[INPUT MATERIAL Boundary: Start]

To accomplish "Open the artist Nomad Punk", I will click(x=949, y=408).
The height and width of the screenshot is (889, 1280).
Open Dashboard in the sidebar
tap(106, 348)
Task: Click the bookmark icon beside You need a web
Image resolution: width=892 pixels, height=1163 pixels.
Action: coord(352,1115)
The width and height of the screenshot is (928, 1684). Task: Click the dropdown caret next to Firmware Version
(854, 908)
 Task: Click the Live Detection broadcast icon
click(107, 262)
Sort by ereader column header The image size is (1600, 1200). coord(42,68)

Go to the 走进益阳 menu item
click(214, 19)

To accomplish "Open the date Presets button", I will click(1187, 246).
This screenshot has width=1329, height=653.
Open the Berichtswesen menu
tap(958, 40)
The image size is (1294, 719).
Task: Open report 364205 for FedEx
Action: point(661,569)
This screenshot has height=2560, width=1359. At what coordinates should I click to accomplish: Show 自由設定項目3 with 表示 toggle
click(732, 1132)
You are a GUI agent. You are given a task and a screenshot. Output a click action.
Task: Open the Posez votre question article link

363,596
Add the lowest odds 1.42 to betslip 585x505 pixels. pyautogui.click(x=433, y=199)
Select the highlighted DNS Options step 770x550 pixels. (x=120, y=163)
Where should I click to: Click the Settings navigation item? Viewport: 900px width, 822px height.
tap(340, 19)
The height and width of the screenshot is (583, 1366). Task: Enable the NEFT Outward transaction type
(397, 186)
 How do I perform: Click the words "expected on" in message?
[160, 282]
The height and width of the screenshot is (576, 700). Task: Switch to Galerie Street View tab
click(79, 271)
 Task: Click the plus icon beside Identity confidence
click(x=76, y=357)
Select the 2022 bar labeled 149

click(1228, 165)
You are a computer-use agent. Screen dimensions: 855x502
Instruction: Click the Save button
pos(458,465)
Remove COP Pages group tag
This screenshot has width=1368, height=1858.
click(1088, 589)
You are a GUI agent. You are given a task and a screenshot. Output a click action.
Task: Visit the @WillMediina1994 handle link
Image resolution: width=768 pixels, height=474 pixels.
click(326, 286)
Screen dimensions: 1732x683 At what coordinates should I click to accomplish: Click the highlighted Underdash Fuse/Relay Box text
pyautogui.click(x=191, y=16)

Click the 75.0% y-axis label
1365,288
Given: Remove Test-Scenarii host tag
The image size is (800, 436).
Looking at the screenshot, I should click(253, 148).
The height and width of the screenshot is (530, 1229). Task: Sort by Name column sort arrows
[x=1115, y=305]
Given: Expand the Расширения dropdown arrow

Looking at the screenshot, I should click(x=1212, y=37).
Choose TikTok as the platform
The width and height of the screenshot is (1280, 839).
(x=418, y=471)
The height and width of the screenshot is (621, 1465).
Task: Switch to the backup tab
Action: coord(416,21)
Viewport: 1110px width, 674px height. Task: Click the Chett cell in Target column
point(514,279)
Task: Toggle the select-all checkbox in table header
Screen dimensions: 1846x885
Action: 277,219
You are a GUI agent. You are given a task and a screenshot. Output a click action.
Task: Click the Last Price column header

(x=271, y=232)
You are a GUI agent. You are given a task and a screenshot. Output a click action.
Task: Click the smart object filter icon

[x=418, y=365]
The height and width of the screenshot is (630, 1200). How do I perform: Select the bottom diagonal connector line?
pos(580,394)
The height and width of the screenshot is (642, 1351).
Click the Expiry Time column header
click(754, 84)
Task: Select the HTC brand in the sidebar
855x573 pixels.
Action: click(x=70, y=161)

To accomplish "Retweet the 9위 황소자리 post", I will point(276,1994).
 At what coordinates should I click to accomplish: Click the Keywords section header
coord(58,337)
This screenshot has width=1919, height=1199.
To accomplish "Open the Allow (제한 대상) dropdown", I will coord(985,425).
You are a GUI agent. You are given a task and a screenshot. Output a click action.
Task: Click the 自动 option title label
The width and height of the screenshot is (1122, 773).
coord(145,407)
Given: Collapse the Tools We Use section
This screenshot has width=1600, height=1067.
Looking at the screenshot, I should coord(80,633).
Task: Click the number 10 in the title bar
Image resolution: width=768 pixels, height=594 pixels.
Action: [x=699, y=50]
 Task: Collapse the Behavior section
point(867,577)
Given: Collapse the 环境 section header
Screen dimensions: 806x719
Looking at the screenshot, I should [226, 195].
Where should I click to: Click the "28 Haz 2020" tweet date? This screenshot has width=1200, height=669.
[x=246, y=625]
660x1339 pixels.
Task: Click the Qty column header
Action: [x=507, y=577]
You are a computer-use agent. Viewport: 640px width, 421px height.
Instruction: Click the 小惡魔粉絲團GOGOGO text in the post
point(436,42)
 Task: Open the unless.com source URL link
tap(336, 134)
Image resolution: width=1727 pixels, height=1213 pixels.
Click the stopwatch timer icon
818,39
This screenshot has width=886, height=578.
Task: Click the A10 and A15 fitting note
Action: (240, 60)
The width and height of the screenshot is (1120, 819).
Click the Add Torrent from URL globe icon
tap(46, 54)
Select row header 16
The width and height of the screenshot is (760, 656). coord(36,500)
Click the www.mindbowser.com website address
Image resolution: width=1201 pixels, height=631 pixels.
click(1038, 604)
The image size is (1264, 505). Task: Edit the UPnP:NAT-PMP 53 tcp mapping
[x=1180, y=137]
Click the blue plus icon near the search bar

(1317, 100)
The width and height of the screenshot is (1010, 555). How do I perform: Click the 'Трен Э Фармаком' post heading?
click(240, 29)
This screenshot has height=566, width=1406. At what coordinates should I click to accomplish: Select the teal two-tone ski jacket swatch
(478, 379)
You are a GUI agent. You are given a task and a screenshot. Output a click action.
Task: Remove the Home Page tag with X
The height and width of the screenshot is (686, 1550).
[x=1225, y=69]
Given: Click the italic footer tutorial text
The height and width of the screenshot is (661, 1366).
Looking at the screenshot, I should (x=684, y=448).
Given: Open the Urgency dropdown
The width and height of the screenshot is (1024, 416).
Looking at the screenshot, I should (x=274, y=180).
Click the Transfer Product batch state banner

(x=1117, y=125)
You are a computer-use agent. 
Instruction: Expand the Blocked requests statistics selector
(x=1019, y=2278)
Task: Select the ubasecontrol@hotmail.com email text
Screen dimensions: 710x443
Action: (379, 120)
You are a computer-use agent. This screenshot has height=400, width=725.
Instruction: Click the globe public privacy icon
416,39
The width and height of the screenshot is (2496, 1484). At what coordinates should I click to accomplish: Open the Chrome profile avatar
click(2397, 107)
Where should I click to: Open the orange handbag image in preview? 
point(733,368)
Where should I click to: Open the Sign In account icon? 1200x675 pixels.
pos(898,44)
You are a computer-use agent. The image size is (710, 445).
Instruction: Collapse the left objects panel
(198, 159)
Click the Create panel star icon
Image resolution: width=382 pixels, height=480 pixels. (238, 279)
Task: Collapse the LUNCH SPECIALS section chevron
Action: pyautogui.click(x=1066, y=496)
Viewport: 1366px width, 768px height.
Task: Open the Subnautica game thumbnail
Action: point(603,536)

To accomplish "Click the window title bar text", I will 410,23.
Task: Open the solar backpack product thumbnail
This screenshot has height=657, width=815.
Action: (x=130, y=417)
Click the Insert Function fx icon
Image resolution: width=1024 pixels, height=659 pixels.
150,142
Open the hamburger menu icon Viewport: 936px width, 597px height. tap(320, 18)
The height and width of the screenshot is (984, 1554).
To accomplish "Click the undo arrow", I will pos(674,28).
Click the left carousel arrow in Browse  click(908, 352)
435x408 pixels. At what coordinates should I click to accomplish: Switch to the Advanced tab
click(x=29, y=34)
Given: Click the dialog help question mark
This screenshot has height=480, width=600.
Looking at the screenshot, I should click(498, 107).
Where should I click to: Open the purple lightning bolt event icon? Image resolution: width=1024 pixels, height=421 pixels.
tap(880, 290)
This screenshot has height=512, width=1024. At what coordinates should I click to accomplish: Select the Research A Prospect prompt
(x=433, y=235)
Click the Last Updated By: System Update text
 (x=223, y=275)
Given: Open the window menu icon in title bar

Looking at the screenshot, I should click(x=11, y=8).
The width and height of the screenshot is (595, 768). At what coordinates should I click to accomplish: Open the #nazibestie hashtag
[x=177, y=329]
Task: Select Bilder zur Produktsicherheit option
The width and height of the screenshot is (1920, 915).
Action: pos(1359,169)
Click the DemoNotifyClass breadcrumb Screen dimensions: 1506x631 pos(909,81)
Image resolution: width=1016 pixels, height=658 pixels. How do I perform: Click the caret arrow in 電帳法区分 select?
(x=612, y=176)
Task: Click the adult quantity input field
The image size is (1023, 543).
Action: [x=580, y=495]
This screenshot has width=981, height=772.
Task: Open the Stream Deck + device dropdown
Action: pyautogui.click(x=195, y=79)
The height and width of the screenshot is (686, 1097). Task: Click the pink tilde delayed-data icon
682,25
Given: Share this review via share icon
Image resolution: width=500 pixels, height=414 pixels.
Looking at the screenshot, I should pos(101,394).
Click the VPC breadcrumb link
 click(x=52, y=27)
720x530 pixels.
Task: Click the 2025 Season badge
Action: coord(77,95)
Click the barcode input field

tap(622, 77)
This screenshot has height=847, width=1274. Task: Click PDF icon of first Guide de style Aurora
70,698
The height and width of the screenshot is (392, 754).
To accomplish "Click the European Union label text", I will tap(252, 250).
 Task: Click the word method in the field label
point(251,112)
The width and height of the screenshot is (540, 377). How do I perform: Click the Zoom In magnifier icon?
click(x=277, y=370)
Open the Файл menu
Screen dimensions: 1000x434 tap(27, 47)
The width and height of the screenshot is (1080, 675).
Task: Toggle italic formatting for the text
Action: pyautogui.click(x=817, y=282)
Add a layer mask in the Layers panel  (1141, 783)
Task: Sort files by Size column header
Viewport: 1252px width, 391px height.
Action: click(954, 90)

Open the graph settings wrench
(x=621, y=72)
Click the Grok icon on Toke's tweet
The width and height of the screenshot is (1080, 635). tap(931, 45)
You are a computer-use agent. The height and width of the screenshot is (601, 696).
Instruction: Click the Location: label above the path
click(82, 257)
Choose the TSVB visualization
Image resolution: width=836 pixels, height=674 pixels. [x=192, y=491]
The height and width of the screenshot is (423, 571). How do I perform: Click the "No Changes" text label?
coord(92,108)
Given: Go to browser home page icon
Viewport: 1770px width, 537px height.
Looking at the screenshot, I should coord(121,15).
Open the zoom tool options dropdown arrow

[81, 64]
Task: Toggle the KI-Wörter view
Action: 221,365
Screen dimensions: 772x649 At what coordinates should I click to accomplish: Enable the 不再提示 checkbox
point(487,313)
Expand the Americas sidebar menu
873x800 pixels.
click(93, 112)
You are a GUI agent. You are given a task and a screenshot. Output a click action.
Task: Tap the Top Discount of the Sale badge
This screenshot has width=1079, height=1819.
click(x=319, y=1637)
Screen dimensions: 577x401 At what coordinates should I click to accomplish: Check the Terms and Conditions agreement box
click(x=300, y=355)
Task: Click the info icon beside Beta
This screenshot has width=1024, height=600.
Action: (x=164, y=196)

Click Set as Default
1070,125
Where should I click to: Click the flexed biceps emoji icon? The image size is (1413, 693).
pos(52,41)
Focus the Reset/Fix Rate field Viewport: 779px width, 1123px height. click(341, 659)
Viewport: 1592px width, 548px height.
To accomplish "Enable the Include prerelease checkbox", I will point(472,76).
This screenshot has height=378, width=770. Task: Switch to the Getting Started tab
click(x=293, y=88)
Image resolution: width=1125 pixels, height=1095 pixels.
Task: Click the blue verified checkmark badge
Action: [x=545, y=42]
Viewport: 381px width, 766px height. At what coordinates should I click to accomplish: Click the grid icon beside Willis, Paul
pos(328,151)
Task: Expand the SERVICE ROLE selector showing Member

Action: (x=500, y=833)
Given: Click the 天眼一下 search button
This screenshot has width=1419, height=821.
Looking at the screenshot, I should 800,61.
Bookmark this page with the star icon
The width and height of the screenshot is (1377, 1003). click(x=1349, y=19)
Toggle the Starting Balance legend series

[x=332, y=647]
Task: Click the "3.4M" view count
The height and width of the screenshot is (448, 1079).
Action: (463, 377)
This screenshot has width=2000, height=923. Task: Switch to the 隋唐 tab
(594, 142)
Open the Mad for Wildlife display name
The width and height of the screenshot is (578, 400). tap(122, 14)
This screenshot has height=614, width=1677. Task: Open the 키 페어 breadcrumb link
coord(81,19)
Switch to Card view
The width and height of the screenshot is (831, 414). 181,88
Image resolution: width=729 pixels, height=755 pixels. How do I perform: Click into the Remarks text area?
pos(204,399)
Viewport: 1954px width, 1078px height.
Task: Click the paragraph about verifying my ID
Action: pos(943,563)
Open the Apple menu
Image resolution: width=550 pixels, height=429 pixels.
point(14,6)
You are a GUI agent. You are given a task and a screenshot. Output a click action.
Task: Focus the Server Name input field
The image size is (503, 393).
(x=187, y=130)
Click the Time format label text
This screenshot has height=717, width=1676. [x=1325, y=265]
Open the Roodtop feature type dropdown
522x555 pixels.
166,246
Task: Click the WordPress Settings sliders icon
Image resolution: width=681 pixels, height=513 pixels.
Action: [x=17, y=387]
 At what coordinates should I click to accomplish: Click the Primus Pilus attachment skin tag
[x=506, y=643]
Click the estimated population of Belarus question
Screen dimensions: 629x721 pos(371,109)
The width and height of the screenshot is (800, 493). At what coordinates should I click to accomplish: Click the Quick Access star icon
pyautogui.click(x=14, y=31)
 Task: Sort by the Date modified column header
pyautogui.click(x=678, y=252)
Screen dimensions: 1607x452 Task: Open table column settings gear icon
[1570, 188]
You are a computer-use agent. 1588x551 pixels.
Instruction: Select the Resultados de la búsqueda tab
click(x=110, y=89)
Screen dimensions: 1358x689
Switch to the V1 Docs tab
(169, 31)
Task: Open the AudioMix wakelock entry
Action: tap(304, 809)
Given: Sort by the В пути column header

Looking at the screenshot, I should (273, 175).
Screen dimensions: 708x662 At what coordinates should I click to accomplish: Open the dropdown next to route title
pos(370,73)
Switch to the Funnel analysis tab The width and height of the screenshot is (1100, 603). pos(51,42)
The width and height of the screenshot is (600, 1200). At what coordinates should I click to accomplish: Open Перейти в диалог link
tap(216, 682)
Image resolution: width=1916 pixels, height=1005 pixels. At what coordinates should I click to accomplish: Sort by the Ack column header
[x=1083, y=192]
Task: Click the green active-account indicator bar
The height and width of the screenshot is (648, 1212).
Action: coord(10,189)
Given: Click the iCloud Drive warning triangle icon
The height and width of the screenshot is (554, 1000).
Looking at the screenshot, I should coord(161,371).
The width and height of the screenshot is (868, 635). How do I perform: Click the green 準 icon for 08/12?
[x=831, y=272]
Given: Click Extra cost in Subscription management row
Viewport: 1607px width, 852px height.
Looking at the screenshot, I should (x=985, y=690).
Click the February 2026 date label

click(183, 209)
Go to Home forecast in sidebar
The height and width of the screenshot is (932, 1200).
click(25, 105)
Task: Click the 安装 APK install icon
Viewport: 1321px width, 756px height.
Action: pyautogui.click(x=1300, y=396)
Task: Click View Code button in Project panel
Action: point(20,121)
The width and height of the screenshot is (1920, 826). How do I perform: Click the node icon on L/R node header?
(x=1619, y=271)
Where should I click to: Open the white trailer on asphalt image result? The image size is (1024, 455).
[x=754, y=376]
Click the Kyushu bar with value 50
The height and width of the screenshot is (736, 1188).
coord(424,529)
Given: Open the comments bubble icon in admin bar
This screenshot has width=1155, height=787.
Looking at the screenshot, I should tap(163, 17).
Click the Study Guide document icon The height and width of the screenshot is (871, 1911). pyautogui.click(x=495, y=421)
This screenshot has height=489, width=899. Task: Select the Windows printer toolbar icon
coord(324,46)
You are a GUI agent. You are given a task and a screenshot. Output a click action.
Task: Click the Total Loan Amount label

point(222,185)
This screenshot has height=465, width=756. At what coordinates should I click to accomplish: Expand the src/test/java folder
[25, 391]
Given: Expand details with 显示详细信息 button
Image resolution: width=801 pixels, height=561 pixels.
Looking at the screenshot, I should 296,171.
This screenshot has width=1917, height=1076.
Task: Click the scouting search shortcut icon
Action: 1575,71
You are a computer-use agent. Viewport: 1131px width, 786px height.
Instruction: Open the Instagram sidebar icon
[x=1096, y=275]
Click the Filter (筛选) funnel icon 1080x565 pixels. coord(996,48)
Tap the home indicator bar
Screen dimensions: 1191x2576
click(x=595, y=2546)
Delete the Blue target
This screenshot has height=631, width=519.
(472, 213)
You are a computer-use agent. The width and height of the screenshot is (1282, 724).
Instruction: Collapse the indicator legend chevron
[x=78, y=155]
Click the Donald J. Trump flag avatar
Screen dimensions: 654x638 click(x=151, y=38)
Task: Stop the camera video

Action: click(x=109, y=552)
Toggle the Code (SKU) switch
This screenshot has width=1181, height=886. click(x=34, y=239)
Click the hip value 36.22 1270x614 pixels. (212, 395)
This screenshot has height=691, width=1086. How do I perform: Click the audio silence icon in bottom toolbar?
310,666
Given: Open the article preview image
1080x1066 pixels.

[INPUT MATERIAL Boundary: End]

__YOUR OBJECTIVE__.
Report how many lines of the entries include the word "Focus", and let the number stand alone.

__SOLUTION TO THIS PROBLEM__.
2